| WORK ORDER |
Wherever the string "computer" appears in the listing, copy that line.

+---+

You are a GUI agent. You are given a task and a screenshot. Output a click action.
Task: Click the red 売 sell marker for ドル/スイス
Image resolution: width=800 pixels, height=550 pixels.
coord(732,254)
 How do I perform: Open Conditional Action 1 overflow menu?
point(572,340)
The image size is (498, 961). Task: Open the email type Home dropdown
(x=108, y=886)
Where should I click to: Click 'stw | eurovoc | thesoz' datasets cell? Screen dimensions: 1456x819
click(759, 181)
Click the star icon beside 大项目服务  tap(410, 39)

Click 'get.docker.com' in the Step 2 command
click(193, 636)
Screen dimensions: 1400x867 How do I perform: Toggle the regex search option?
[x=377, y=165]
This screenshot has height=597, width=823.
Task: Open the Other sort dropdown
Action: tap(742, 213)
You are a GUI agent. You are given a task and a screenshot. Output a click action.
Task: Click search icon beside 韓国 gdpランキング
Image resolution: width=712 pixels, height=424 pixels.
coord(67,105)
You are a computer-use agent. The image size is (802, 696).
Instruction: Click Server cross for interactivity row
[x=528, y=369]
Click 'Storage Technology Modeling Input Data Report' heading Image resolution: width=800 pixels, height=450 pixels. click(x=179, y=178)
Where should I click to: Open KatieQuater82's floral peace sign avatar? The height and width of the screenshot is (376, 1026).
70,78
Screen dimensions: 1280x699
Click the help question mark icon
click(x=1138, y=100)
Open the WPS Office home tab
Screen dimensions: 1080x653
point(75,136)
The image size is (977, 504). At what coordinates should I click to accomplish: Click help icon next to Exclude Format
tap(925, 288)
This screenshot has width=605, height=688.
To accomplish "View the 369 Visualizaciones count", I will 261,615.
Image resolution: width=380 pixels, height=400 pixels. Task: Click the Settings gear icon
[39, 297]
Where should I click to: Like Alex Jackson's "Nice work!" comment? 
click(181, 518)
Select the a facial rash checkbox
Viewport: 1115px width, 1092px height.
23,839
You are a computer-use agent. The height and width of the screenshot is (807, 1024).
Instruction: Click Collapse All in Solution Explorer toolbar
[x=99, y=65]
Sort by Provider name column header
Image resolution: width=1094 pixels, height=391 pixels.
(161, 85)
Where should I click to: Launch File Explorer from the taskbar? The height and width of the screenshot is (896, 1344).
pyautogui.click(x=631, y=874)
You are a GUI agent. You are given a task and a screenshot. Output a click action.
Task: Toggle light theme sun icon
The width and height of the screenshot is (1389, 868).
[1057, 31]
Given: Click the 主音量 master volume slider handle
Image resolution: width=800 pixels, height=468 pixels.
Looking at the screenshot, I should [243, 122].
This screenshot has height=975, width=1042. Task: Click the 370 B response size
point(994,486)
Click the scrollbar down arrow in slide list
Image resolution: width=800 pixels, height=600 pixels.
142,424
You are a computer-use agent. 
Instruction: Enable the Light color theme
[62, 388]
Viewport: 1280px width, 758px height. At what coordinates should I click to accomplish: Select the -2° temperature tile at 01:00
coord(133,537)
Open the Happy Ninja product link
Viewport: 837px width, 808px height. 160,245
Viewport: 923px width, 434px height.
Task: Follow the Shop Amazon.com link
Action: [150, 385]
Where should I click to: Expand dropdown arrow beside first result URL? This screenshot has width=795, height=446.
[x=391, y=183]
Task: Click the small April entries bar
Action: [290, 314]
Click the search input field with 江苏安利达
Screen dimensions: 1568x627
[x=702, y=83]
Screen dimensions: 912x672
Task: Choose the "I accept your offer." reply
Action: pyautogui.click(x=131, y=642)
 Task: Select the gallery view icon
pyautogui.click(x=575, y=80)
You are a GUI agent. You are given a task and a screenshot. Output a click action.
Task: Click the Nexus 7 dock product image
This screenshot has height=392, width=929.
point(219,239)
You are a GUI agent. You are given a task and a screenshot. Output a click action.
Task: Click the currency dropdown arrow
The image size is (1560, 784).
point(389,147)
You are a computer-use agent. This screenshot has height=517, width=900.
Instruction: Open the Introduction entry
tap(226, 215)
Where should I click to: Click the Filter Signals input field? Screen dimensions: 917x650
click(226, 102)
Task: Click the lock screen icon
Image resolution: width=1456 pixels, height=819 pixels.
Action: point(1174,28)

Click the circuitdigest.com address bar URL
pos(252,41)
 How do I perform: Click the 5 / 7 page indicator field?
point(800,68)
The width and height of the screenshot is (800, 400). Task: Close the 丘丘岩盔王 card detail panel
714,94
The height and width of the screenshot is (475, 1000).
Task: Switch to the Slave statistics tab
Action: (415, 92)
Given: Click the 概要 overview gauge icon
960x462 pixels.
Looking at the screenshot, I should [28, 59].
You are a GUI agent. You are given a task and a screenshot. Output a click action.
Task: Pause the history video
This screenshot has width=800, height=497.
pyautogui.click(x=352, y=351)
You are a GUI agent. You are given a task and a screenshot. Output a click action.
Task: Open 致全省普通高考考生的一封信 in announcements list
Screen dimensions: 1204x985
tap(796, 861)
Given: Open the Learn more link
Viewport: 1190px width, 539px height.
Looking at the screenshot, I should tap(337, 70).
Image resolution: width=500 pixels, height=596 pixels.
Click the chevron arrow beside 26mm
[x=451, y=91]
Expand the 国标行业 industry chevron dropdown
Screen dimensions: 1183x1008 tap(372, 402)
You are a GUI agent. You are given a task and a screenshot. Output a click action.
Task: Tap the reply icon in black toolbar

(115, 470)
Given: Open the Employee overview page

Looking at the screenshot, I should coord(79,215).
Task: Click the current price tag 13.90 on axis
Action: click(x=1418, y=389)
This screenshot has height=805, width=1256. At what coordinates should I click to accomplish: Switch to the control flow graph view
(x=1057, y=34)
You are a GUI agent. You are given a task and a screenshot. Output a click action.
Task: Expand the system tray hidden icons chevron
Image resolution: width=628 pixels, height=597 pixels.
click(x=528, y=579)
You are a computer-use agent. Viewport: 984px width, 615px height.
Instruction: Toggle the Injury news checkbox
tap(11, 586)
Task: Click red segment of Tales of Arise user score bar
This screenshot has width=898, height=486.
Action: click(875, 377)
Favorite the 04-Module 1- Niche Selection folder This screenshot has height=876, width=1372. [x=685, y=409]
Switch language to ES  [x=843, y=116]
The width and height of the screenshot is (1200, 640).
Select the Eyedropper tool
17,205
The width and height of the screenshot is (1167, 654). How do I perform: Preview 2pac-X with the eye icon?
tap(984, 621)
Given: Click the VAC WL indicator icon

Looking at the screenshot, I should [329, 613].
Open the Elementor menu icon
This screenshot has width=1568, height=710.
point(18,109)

+---+

| RESPONSE |
You are a computer-use agent. The image size is (802, 696).
You are a computer-use agent. The height and width of the screenshot is (807, 1024).
You are a computer-use agent. 
You are a computer-use agent. This screenshot has height=517, width=900.
You are a computer-use agent. Viewport: 984px width, 615px height.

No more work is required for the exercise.